In regards to the first 'supposition' - that the charity idea was an afterthought -
"Mr Bidgood took photos of the incident and offered them to news photographers who arrived after it happened. 'Do you have shots?' he asked the photographers, according to a witness. 'How much are they worth?'
The witness said Mr Bidgood retracted that comment and said the money should be donated to a charity." (Tom Arup, Canberra, The Age, December 4).
If I'm 'flat out wrong', then so is this reporter and others who reported the incident in the same way.
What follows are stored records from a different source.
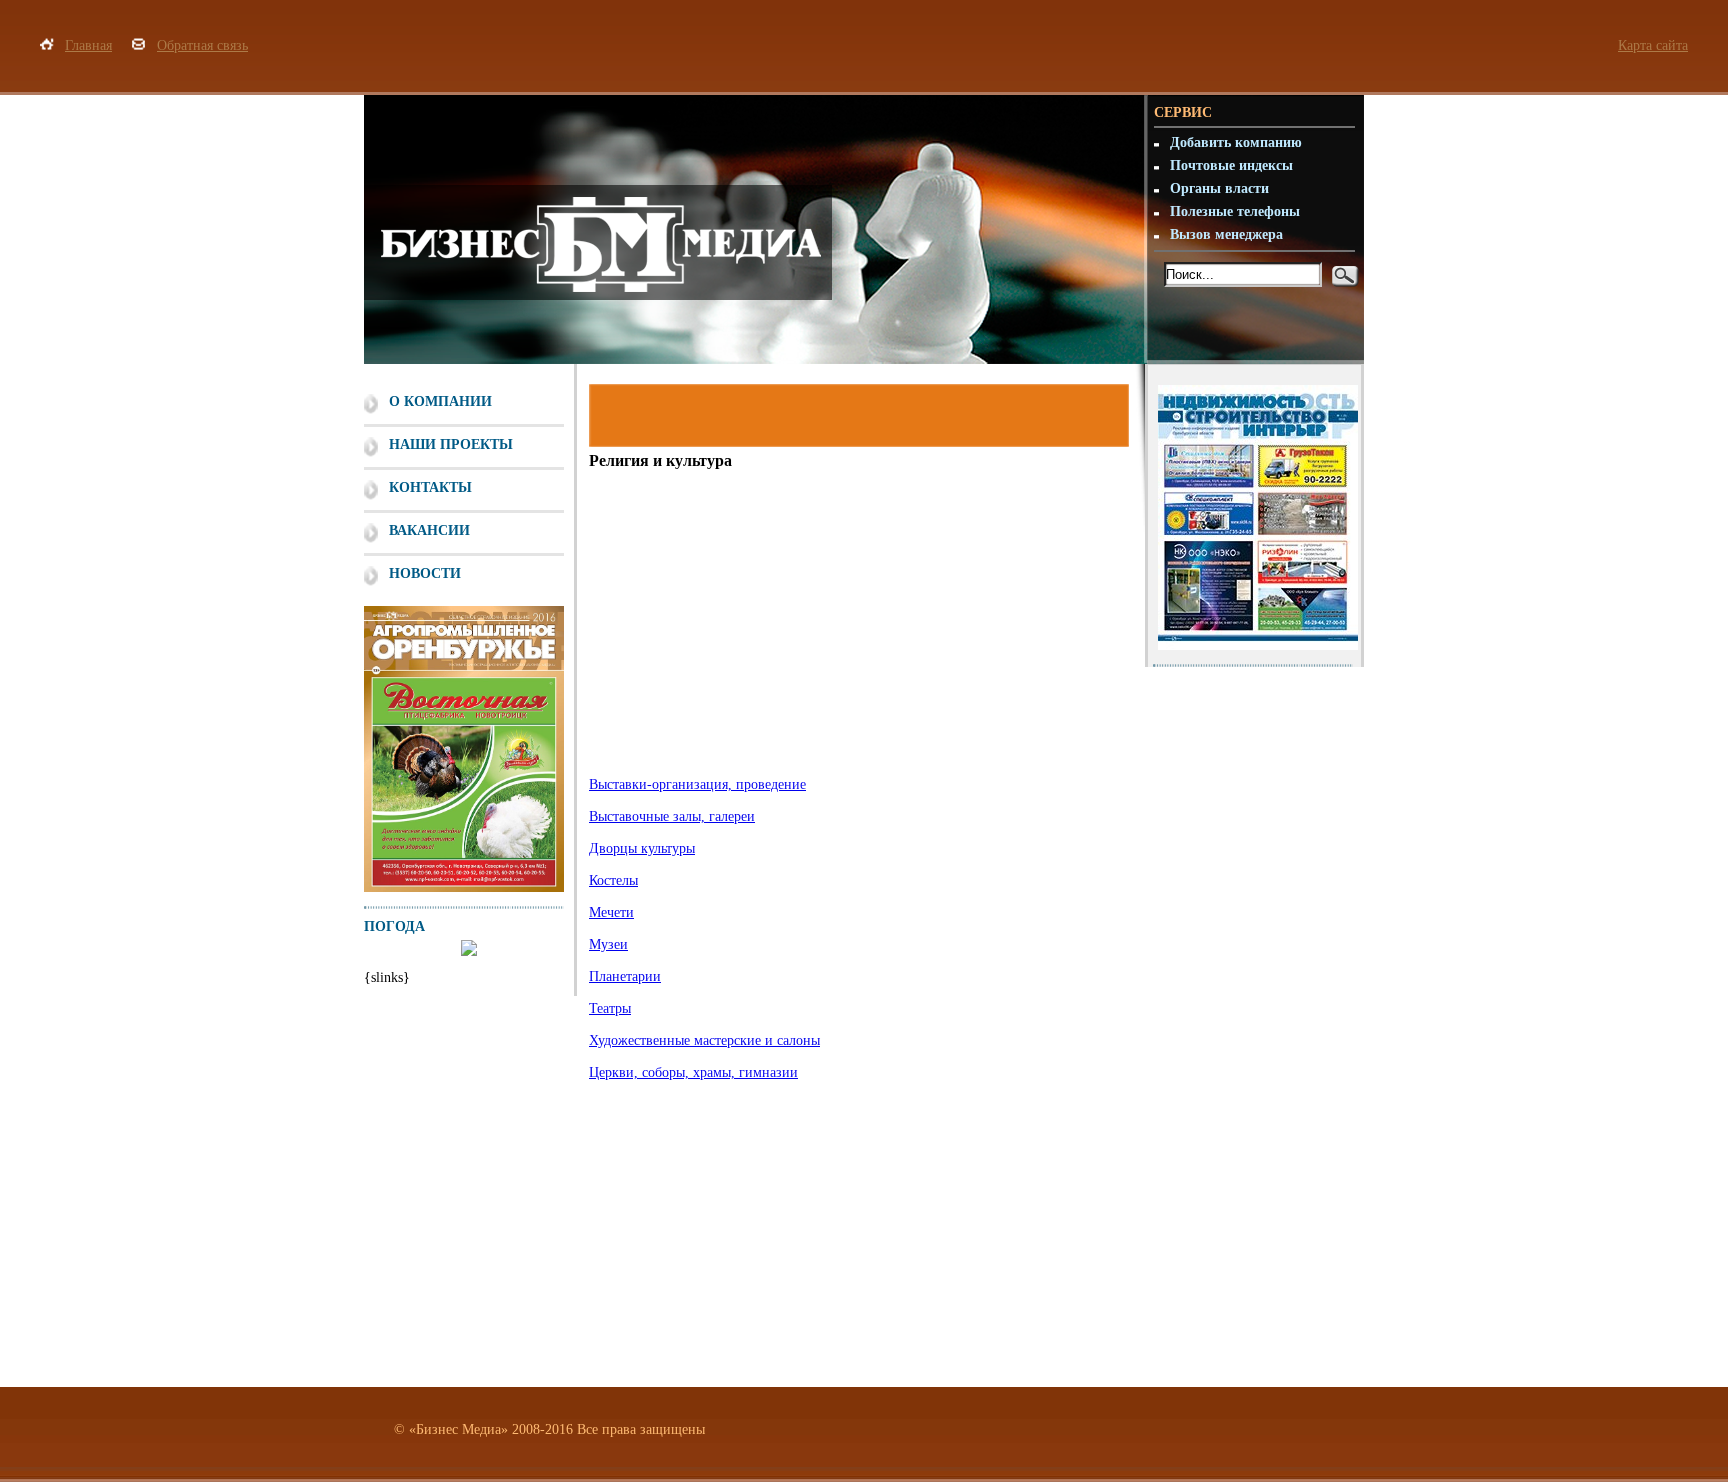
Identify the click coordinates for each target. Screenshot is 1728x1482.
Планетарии (625, 976)
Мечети (611, 912)
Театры (610, 1008)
Regarding the second 'supposition' - that Bidgood could have run in to stop the man -
Why am I 'flat out wrong' here?
Bidgood was right there on the spot. He had time to get a phone or camera out to take a photo. It would have taken the same amount of time to run forward and say something to the effect of, 'Don't do this. I'm a politician. I might be able to help.'
As a person openly professing to be a Christian, you would have thought that would be his first response. What are you suggesting? That he thought, 'No I won't help this man by offering a human hand of kindness in his hour of need. I'll help him by photographing him instead and publicizing his plight. Never mind that he might actually carry out his threat in front of me and kill himself while I'm doing it.'
Of course, Bidgood could have run in to try and help. I don't need to have been an eye witness to know that.
I doubt very much I'm 'flat out wrong' on either of these so-called 'suppositions', but if you can provide precise evidence to the contary, as oppposed to telling me to do my own search, I'll be the first to admit my error.